**Source extract**
- - - -

Hidden Costs of Just Buying Software

Software vendors present their platforms as the solution to credentialing complexity. The demo looks great. The dashboard is clean. The automated alerts seem like they will prevent every missed deadline. But the gap between what the software does and what your practice needs is filled by human labor, institutional knowledge, and process discipline that the software cannot provide.

You Still Need Someone to Run It (1 FTE per 30 to 50 Providers)

This is the single biggest hidden cost. Credentialing software does not do credentialing. It provides a framework for organizing and tracking the work. The actual credentialing, including document collection, application completion, payer communication, and issue resolution, still requires a trained person.

Industry benchmarks from NCQA accreditation standards and MGMA staffing surveys consistently show that one full-time credentialing coordinator can manage 30 to 50 providers. That ratio holds whether you use software or not. The software may push you toward the higher end of that range, but it does not eliminate the need for the role.

- - - -

**Study material**
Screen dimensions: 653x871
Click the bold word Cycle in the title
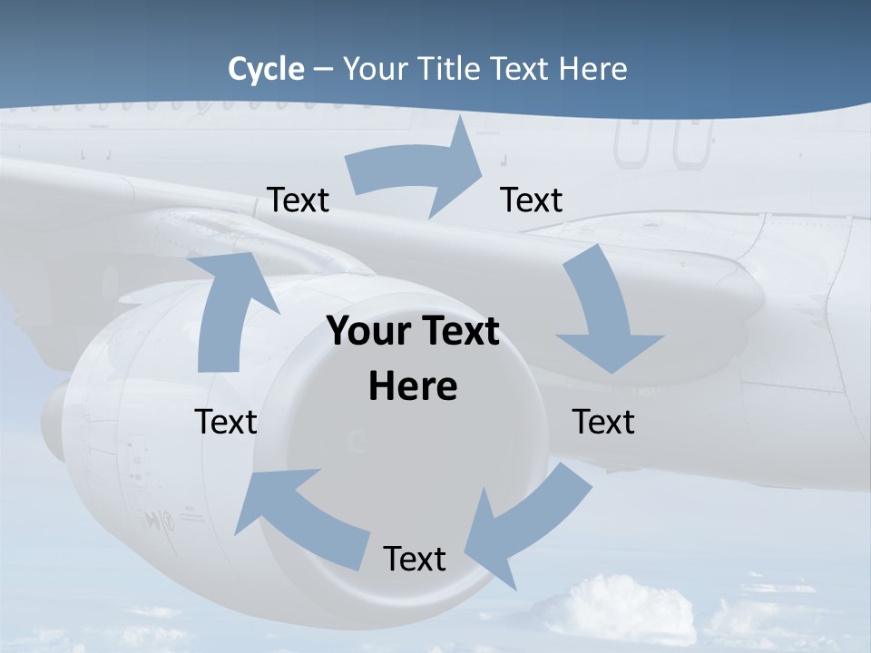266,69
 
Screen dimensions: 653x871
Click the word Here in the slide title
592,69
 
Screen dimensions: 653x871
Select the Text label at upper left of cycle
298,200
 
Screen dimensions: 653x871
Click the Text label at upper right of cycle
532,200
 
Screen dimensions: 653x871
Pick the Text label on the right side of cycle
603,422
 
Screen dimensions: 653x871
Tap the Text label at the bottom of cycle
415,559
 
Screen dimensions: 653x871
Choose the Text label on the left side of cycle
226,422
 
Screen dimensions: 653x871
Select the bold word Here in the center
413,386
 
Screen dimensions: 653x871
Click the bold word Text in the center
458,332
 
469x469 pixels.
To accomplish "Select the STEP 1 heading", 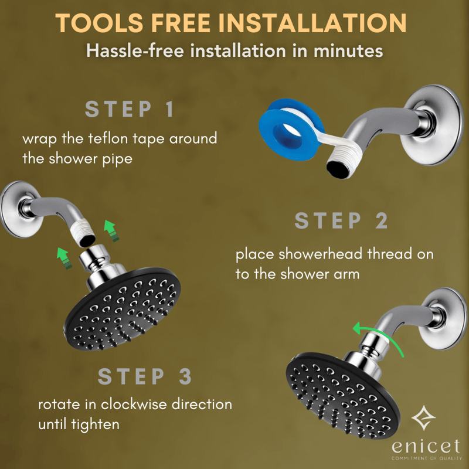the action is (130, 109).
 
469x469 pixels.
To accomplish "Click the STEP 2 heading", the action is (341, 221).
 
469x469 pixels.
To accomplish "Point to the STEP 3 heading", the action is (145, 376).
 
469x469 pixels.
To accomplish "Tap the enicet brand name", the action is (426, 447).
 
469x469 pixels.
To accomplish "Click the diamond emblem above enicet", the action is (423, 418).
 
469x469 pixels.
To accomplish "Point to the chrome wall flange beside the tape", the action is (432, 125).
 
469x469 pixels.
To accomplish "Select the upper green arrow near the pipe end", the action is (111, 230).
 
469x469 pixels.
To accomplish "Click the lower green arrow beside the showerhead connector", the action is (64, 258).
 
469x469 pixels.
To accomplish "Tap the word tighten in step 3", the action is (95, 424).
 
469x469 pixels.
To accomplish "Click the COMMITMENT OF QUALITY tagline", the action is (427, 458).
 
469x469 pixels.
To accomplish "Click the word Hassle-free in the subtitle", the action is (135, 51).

- - - -

**What you will do**
1. According to the hidden-costs text, why does a practice still need a trained person after buying credentialing software? Answer in one to three sentences.
2. Please print the passage of the hidden-costs text from "Software vendors present" to "software cannot provide.".

**Exercise answers**
1. Credentialing software does not actually do credentialing. It only provides a framework for organizing and tracking the work. Document collection, application completion, payer communication, and issue resolution still require a trained person.

2.
Software vendors present their platforms as the solution to credentialing complexity. The demo looks great. The dashboard is clean. The automated alerts seem like they will prevent every missed deadline. But the gap between what the software does and what your practice needs is filled by human labor, institutional knowledge, and process discipline that the software cannot provide.